BFA students integrate technology into art theses
Nicole Toczauer | Sunday, November 20, 2011
Hidden away in Riley Hall, eight senior design and art studio majors are in the progress of completing their thesis projects for their Bachelor’s of Fine Arts (BFA) degree.
The BFA degree differs from the Bachelor’s of Arts degree due to the amount of time required for studio art, according to the Art, Art History and Design website. Though paint, photography and programming compose an expected mix of media, many of this year’s seniors decided to integrate technology into their theses as well.
Senior Ryan Geraghty, an industrial design major, delved into the world of audio technology to develop his senior thesis, titled “HUSH.”
“HUSH stands for Honed Ultra Sonic Harmonies,” Geraghty said. “Essentially, I’m making a cone of silence.”
Geraghty said the original focus of his project was to help people fall asleep.
“I dealt with insomnia in high school, so that was important to me,” he said. “Later, when I interned through ISSLP in Nepal with the Fair Trade Company, I was exposed to Tibetan singing bowls. They create a powerful noise that immediately relaxes you. It was then that I realized how little we know about sleep.”
Geraghty researched the topic further and found noise pollution to be a major factor in relaxation and focus.
“By 5 years old, we learn to tune things out,” he said. “This actually inhibits the amount of processing you can do. Silence is important.”
Geraghty decided to combine parametric speakers, ultrasonic frequencies and noise masking to create his own white noise.
“Instead of sound going all directions, these cause them to become muted or directed into a beam,” he said. “With HUSH, you point it at yourself and everything gets muffled.”
Though the initial idea was meant to address sleep issues, the project would be most applicable in the work place, he said.
Geraghty said HUSH would be useful for a library in an urban environment.
While Geraghty focused on the combination of audio and art, senior Amanda Carter decided to work with visual media.
Carter, a graphic design and German double major, decided to create a children’s video game. The game, “Stray,” focused on a sheep that walked with two legs instead of four and was designed to discourage bullying among younger children, she said.
“The sheep realizes along the way that his boring four-legged sheep friends actually have their own unique skills that help him solve puzzles and rescue other sheep,” Carter said. “Children can empathize with someone who is different and realize these differences are what make each of use a unique and contributing member of a community.”
Carter said the interactive world of video games was the perfect way to reach her target audience. She worked with two software developers, Notre Dame senior Brian Rockwell and Duke University senior Daniel Koverman, to make the game a reality.

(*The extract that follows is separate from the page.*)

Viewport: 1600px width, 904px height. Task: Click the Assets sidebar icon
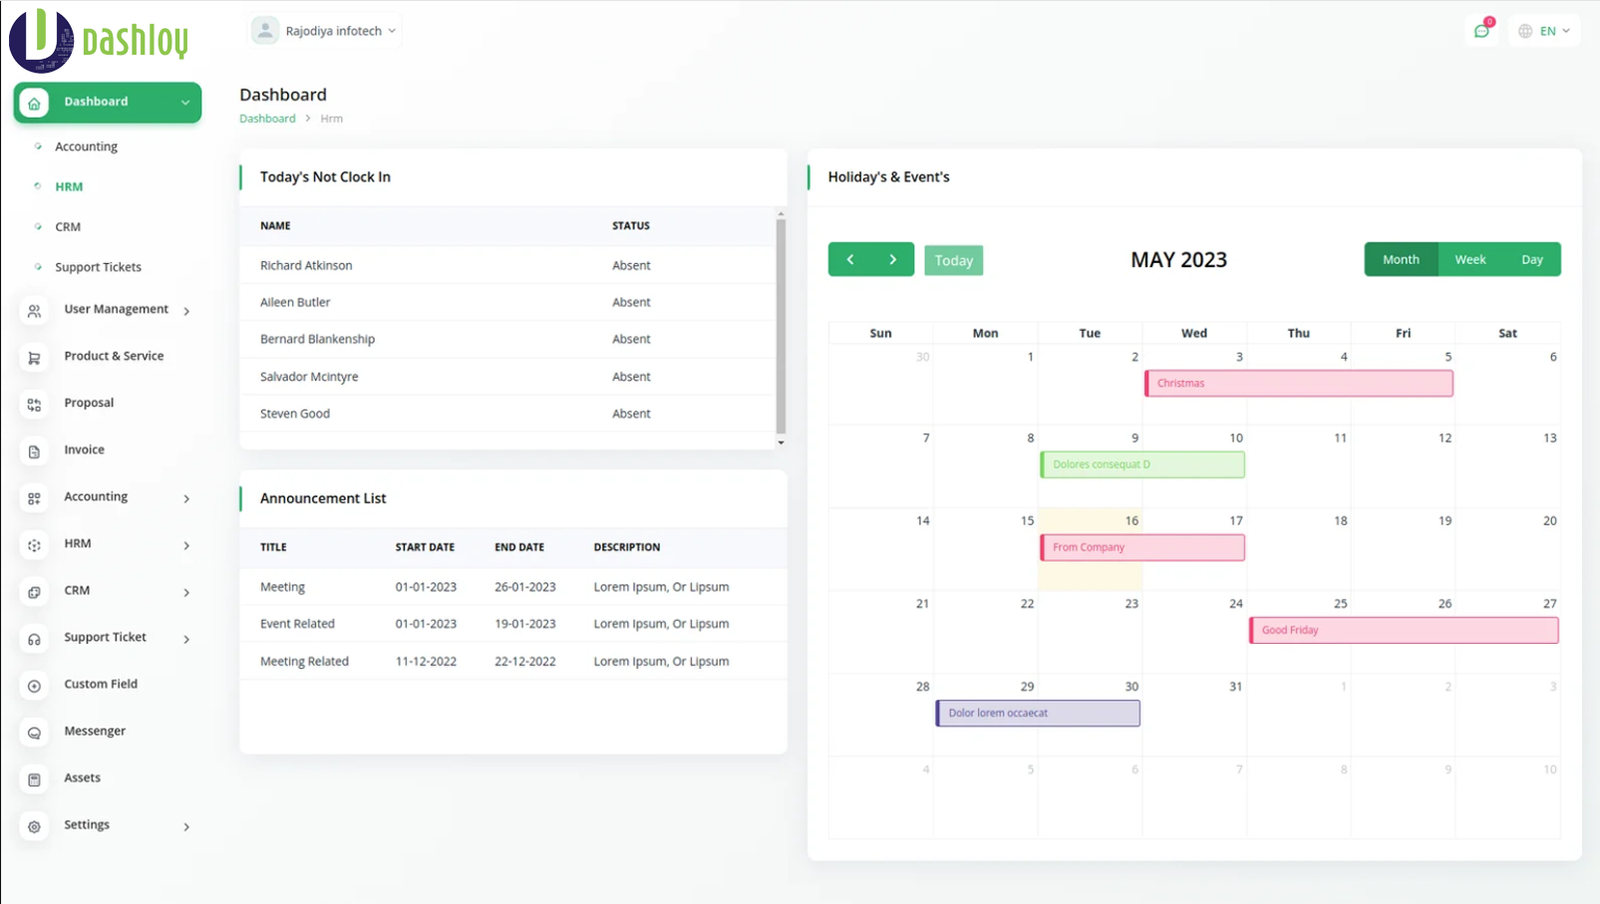[x=34, y=780]
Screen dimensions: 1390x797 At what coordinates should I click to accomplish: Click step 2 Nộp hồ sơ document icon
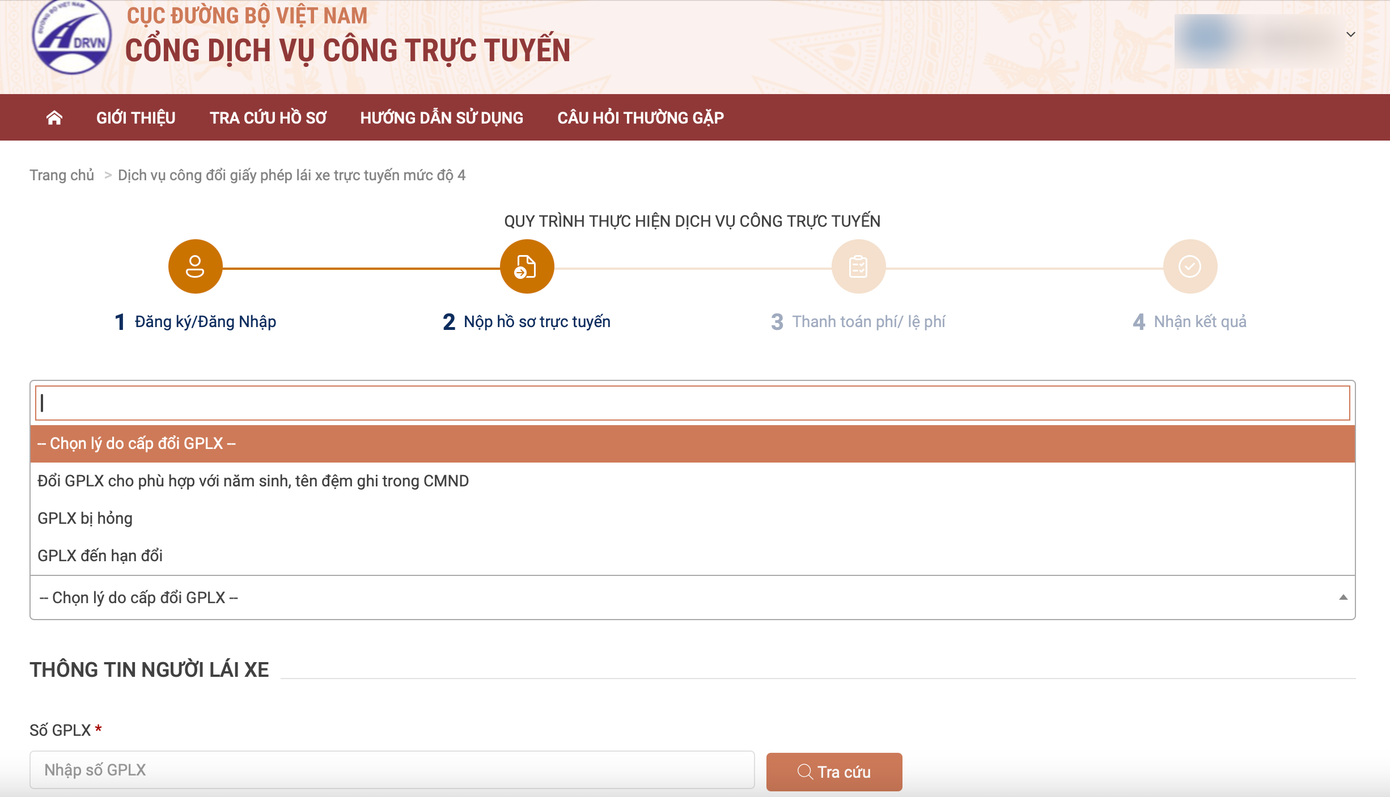[526, 267]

“We don’t have a game development program here, but the fundamentals I learned in various programming and interactive design classes gave me a head start,” Carter said. “Through this project, I’m learning how to work together with programmers and how to adapt my graphics to an interactive environment.”
Nicholas Gunty, a painting major, also used visual technology as the foundation of his senior thesis. His paintings highlight the dynamic between photography and painting in photo-realistic renderings of light, he said.
“It’s a matter of dichotomies ⎯ the dualistic characteristics of photography and painting, but also of light,” he said. “We often see light as an instant, but it’s temporal and can be also somewhat linear with long exposures in photography.”
Gunty said he thought of the idea one night while photographing cars traveling up a hill in Toledo, Spain, while studying abroad.
“I looked at the LCD screen and thought it would be a cool painting,” he said. “It was then that I began to flesh it out and figure out where it could go.”
Gunty said crafting a thesis is difficult, especially in art, because the further a student progressed, the more narrow the scope of the project became. The positive aspect however, was a more coherent, articulate image. This image was essential to communicating the artist’s message through visual media, he said.
“One thing in the back of my mind as an art student has been that there is a lot of value in studying images and visual rhetoric that’s important to human culture,” he said. “In this thesis, and as a senior, the lessons have become much more evident.”
The seniors’ theses will be displayed in the Snite Museum this spring. Geraghty, Carter and Gunty said they would encourage others to visit the exhibit.
“We put a lot of work into these, so I’d tell everyone to go check them out,” Geraghty said. “You can see some really interesting things there.”